“Honestly, the mobile clinic is our only hope of adequate access to healthcare.”

Access to healthcare is a persistent challenge for Palestinians living in ‘Area C’, the 60% of the West Bank which lies under full Israeli military and civil control. A discriminatory planning regime imposed by the Israeli authorities means that there are no permanent healthcare centres for Palestinians anywhere in Area C, while prevalent movement restrictions such as checkpoints and roadblocks can delay access to clinics and hospitals in other areas.

As a result, whereas Israeli settlers have unimpeded access modern clinics and hospitals, the approximately 298,000 residents of Palestinian communities entirely or partially in Area C have severely restricted access to healthcare.

The clinic team walking in the community

Medical Aid for Palestinians (MAP) partners with the Palestinian Medical Relief Society (PMRS) to provide a mobile clinic for marginalised Palestinian communities facing these challenges in the southern West Bank. On a recent visit to the villages of Deir al ‘Asal and Deir al Reish, both located around 15km southwest of Hebron city, one of the clinic's doctors, Dr Sahar Al Sulibe, described why the mobile clinic’s services are so essential:

“Most of the communities that we visit are marginalised, isolated and located far from the nearest medical centres. The presence of the illegal settlements also restricts the movement of community members, medical staff and even ambulances – in some communities, patients must cross two checkpoints to reach the nearest permanent clinic. So our visits alleviate the costs and challenges of traveling to the city centre for care.”

These communities also contend with poor living conditions, including poverty, persistent threats of demolitions and settler violence, and restricted access to basic needs like clean water and electricity. These conditions have exacerbated the impact of the COVID-19 pandemic on the health and wellbeing of residents: “Poverty and unemployment rates have increased, leading to the increase of gender-based violence, mental distress and malnutrition,” Dr Sahar explained. “We have also encountered an increase of the number of anaemic children.”

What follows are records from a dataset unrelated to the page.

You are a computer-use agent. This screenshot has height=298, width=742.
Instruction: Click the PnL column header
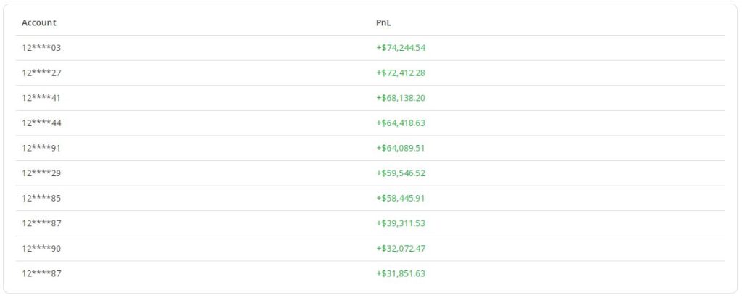click(383, 22)
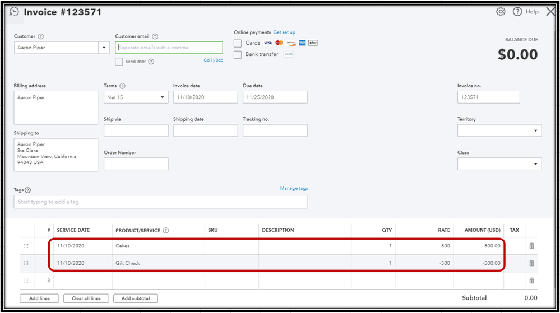The image size is (560, 313).
Task: Open the Manage tags link
Action: point(294,188)
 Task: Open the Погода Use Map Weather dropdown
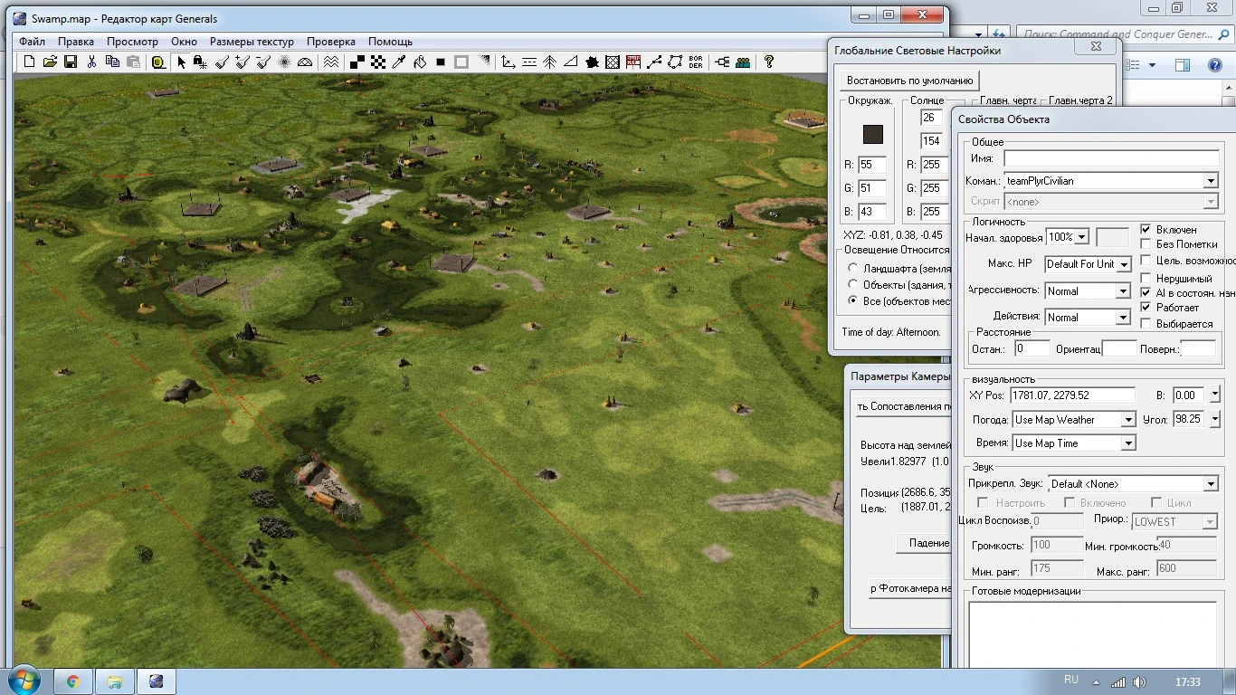(1127, 420)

The mobile clinic consists of a team of seven: a general practitioner (GP), lab technician, gynecologist, two health workers, a driver and a rehabilitation specialist. 

A community member in front of the mobile clinic van

Mobile clinic supervisor Dr Suhail Aqabna described some of the essential services they provide on their weekly visits: “The mobile clinic doesn’t only provide medications and regular follow-ups for patients, but also delivers workshops and trainings on different topics, such as reproductive health, gender, early marriage, first aid, or issues we feel are relevant to each community. We take care to build relations with the community so we can monitor and assess their needs.”

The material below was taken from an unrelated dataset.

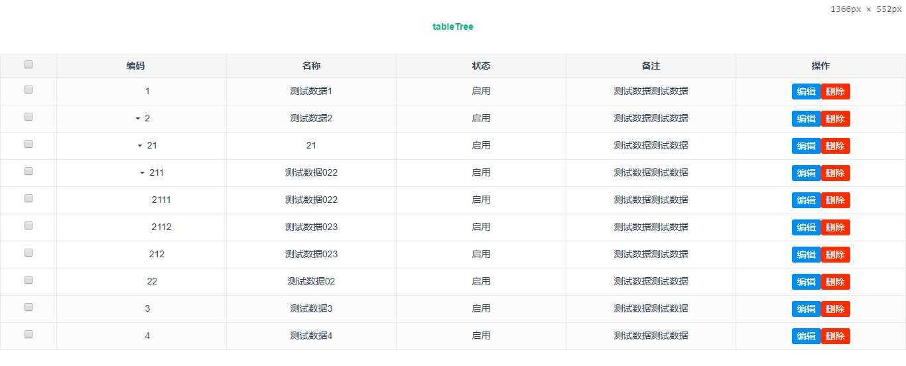Click 编辑 for row code 212
This screenshot has width=906, height=366.
(806, 255)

Fo’ad Amro, who lives in the Deir al Reish, described how valuable these services are to his community: “Every week, we wait patiently for the mobile clinic to arrive to our village. Due to our living circumstances – including the restrictions to our movement, the lack of access to medical services, and the high unemployment and poverty rate – we are completely reliant on the mobile clinic.”

“The PMRS staff have built a good relationship with us. They know the medical records of most of the community members here. Honestly, the mobile clinic is our only hope of adequate access to healthcare.”